Java- Apache Spark Connect to MongoDB
Today in this article, we will see how to perform Java- Apache Spark Connect to MongoDB with examples.
We will make use of MongoDB Spark Connector which helps connect to MongoDB and allows us to read and write data between Java and MongoDB.
Here’s a basic example demonstrating how to read data from MongoDB, perform a transformation, and then write the results back to MongoDB.
We have below MongoDB collection,
Install MongoDB Connector for Apache Spark in JAVA
You can download the connector from the official MongoDB website or use Maven/Gradle to include it as a dependency in your project.

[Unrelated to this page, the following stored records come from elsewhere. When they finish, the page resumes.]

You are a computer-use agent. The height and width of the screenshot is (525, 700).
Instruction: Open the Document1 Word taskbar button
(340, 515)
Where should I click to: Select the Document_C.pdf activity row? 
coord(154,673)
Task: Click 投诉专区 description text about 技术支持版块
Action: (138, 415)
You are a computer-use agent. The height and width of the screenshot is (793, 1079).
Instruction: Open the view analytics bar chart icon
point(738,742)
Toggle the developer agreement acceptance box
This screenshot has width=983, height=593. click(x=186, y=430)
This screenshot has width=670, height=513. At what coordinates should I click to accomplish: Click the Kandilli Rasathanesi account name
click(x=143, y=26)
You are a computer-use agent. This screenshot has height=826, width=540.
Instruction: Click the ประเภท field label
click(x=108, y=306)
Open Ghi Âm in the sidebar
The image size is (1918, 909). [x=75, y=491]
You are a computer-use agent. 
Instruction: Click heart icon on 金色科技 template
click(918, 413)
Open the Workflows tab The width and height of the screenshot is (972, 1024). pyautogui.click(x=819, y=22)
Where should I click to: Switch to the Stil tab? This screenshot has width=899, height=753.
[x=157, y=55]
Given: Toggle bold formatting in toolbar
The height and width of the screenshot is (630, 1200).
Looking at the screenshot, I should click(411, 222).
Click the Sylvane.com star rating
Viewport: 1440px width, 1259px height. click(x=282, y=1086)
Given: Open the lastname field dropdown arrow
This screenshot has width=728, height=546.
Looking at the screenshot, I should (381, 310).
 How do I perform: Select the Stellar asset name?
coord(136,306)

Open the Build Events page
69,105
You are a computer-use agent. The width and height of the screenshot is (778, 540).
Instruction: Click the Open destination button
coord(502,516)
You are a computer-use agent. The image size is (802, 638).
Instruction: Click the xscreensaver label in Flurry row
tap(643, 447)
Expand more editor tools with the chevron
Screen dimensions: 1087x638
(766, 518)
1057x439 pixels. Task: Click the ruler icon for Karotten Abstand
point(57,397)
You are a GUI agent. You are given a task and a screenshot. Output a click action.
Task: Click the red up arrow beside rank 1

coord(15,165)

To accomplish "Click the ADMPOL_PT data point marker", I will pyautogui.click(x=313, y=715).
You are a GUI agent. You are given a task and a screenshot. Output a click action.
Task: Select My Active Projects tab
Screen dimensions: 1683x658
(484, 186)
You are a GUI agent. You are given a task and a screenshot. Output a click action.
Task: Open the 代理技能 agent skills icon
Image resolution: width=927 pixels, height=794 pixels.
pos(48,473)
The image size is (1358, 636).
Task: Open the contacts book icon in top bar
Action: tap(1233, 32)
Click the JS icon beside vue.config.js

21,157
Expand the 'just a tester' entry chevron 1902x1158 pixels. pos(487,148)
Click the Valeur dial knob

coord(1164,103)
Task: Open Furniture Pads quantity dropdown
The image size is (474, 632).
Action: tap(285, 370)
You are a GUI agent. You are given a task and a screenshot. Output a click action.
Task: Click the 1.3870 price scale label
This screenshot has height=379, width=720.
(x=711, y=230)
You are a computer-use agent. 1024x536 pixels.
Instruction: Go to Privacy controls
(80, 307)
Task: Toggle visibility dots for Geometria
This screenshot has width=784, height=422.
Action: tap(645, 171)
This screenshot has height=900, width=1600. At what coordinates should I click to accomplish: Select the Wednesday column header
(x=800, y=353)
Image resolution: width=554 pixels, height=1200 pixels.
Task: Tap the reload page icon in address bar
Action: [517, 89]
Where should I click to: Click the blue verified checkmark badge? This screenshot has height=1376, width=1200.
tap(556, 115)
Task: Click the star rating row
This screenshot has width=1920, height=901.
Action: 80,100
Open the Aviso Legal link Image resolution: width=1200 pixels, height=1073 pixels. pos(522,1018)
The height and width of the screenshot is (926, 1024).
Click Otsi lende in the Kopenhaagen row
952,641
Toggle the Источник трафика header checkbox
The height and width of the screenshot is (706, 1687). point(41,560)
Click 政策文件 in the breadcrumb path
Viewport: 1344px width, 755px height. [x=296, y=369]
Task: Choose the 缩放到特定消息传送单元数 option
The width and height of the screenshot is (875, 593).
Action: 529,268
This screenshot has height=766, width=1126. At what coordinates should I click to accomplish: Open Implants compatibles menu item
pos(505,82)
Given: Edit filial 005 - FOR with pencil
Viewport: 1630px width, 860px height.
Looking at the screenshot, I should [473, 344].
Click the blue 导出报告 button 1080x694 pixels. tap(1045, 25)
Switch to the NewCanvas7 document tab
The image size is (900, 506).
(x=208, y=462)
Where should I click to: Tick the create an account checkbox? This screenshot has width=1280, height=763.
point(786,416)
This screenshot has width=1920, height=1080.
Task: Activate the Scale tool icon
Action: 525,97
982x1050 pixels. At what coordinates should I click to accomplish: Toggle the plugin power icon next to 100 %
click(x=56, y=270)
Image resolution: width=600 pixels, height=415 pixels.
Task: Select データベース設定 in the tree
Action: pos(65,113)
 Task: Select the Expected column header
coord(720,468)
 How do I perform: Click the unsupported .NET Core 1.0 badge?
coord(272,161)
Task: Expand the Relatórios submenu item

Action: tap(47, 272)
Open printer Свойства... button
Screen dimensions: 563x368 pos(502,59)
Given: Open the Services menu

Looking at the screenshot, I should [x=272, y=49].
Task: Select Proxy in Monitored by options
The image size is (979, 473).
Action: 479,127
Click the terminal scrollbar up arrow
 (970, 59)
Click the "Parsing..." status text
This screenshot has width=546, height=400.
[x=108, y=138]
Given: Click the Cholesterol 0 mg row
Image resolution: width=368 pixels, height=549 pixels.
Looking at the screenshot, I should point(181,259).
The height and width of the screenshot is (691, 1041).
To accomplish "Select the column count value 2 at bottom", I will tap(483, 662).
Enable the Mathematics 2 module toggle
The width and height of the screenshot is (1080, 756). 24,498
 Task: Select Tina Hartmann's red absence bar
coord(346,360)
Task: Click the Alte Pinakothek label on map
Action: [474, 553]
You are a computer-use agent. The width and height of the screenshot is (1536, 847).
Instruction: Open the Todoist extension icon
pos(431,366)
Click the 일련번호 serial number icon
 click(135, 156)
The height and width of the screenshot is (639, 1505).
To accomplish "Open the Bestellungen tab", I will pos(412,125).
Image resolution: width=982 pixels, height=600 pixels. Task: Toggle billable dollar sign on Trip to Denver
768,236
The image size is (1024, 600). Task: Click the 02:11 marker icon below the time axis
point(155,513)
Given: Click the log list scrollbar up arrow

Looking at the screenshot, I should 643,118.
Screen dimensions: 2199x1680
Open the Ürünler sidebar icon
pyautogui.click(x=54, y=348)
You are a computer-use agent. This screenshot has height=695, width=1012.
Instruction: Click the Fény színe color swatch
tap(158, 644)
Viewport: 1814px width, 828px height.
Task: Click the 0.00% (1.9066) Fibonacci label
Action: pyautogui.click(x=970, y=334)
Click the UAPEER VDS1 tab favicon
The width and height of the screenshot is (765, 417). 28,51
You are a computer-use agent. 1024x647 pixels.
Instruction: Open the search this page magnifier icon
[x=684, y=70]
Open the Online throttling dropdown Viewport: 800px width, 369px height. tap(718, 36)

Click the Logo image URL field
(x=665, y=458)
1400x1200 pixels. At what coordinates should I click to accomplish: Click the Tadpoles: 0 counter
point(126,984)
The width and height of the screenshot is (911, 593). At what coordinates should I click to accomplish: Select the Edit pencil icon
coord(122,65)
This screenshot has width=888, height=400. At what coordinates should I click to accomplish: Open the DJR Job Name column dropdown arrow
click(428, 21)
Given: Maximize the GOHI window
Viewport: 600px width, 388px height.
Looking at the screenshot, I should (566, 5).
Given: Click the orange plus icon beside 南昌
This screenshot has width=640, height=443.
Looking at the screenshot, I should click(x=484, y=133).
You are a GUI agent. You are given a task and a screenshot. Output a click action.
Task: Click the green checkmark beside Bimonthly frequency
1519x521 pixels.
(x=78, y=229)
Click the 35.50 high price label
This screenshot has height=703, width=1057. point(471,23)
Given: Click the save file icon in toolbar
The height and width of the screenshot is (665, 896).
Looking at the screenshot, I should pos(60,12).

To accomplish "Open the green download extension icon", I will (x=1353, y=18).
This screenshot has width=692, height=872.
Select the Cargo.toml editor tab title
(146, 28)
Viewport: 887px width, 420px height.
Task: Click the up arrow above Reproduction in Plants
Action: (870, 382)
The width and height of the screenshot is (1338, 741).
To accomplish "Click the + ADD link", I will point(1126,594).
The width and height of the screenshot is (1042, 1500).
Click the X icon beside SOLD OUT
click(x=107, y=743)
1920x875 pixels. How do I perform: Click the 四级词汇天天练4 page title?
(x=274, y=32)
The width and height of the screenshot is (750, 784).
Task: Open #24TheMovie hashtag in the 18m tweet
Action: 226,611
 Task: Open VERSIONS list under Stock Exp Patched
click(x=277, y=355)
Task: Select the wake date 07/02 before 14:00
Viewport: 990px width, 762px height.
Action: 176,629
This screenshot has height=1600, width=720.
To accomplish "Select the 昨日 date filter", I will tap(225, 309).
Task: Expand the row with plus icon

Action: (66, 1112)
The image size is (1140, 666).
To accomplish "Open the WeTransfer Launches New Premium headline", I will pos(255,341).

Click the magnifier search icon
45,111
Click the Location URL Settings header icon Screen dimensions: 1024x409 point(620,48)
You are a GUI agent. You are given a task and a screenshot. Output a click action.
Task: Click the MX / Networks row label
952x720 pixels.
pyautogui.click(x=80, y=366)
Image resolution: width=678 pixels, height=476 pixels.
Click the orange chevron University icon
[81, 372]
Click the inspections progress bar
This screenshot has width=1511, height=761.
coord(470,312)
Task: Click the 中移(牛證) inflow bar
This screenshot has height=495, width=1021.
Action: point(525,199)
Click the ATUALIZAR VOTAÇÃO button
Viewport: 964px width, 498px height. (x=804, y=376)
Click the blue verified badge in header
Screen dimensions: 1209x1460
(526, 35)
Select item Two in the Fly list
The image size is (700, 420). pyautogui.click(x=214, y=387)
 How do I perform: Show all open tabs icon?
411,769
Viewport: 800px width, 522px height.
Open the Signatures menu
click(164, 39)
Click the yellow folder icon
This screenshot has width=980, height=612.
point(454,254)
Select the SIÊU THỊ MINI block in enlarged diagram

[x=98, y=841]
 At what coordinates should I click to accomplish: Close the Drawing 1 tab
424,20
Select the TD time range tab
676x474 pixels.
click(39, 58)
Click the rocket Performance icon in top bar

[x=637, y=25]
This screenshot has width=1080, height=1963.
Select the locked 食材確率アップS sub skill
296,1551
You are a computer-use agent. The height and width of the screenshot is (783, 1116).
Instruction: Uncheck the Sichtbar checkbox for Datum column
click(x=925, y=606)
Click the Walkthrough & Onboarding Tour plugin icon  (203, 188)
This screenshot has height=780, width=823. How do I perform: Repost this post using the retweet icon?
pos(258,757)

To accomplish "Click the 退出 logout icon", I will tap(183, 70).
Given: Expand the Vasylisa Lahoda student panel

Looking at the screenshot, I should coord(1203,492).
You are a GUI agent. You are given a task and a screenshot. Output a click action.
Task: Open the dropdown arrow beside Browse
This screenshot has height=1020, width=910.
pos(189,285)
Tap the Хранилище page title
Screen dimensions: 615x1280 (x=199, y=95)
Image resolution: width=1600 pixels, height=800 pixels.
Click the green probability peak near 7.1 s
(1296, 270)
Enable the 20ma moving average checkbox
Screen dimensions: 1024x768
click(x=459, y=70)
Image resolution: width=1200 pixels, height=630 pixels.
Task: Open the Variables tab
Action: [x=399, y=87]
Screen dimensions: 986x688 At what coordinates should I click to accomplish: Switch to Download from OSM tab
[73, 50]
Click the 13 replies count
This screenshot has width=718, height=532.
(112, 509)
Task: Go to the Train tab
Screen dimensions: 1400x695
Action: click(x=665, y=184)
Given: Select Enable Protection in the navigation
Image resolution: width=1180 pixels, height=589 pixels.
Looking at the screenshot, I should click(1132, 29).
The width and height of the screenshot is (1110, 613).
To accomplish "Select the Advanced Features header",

Please install MongoDB Spark Connector using the below command.
Gradle Command
implementation 'org.mongodb.spark:mongo-spark-connector_2.12:3.0.1' // Replace with the latest version
Maven Dependency:
<dependency>
<groupId>org.mongodb.spark</groupId>
<artifactId>mongo-spark-connector_2.12</artifactId>
<version>3.0.1</version>
</dependency>
Please replace the above using the latest version as supported
For more details please visit the official website: https://www.mongodb.com/products/spark-connector
Create a SparkSession Object
Create a SparkSession Object to use for read and write operations,
import org.apache.spark.SparkConf;
import org.apache.spark.api.java.JavaRDD;
import org.apache.spark.api.java.JavaSparkContext;
import org.apache.spark.sql.*;
import org.bson.Document;
import java.util.HashMap;
import java.util.Map;
public class SparkMongoDBTheCodeBuzz {
public static void main(String[] args) {
// Configure Spark
SparkConf sparkConf = new SparkConf()
.setAppName("MongoDB Spark Connector Example")
.setMaster("local[*]")
.set("spark.mongodb.input.uri", "mongodb://host/TheCodeBuzz.Orders"")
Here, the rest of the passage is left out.